## Assigned task 1:
Write out the passage on S.K. George and Christianity in India word for word, between "This article was" and "one such example.", inclusive.
## Assigned task 2:
Pick up the passage on S.K. George and Christianity in India after its last sentence and keep writing it.

This article was first published on Round Table India
Abstract: By late 19th century and early 20th century, one finds the emergence of an 'upper-caste' Christian public sphere comprised of theologians who identified themselves with the values of 'Hindu' and 'Hindu Nationalism'. For example, Brahmabandhav Upadhyaya from Bengal formulated a 'Hindu-Catholic faith' based on 'Advaitic philosophical theology and an idealized version of caste system'. One finds similar attempts in Colonial South India. The works of Gandhian Srambickal Kuruvilla George, a CMS theologian is one such example.
In this paper, I would present a sociological analysis of S.K. George's book 'Gandhi's Challenge to Christianity' published in late 1940s. In this book, George not only captures the essence of Gandhi's critique but also presents a blueprint of how religious minorities (Christians) should discipline their aspirations and faith, almost fanatically in accordance with Brahmanic Hinduism. Such a sociological exercise is relevant for two reasons. Firstly, it would help us discern the fault lines in Savarna Christian analysis of Indian society. Secondly, it would contribute to the body of literature which exposes the camaraderie between Savarnas across religion, essentially united in the task of preserving their privileges.

## Collected data:

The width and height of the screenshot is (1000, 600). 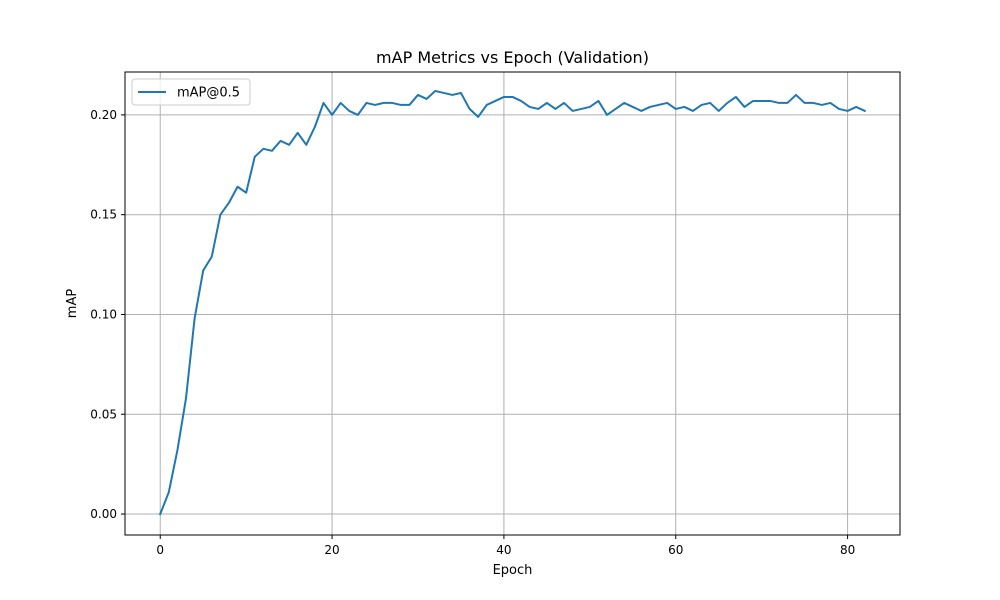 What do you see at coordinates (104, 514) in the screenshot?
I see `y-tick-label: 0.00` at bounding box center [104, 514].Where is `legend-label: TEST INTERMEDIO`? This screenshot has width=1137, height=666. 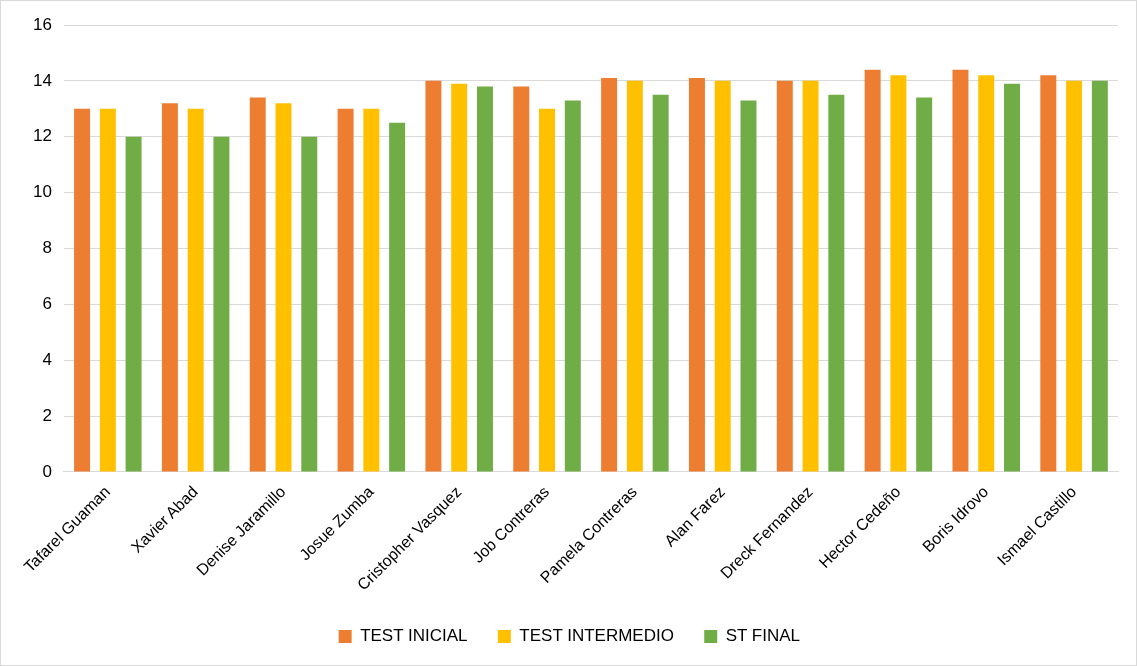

## Task result 1:
This article was first published on Round Table India
Abstract: By late 19th century and early 20th century, one finds the emergence of an 'upper-caste' Christian public sphere comprised of theologians who identified themselves with the values of 'Hindu' and 'Hindu Nationalism'. For example, Brahmabandhav Upadhyaya from Bengal formulated a 'Hindu-Catholic faith' based on 'Advaitic philosophical theology and an idealized version of caste system'. One finds similar attempts in Colonial South India. The works of Gandhian Srambickal Kuruvilla George, a CMS theologian is one such example.

## Task result 2:
I argue that S.K. George's work is a contribution to 'Hindu nationalism' prescribing strategies for peaceful subordination of religious minorities. I further argue that this literary work falls in place with the historical trajectory of S.K. George's Syrian Christian community, which actively aligned with upper-castes to oppress Avarnas and Dalits in Kerala.
Contextualizing the 'Savarna Christian' in Colonial India
By late 19th century and early 20th century1, one finds the rise of 'upper-caste' Christian public spheres2 in Madras, Bombay and Calcutta presidencies (and also Travancore- Cochin principalities) housed and nurtured by Christian Missionary infrastructure. They identified themselves as 'Indian Christians' and were closely associated with the 'national' elite. For example, the author we would discuss in this essay – S.K.George, was a close associate of M.K. Gandhi and lived in Sabarmati Ashram for a very long time. Similarly, George Joseph described as the 'first Kerala Christian nationalist' (Joseph, 2003) was the editor of Young India brought out by Gandhi; K.T. Paul, the Christian representative to Round Table Conference was yet another close associate of the top nationalist leadership. We find several such connections and exchanges as we go through the biographies of 'upper-caste' Christians.
Their associations with 'nationalist conscience' and attempts to merge or melt with the 'nation' can be understood with greater clarity only when we juxtapose their identities, lives and work with the events which characterize nineteenth and first half of the twentieth century. While a detailed investigation is beyond the scope of this essay, glimpses and illustrations of the same are warranted.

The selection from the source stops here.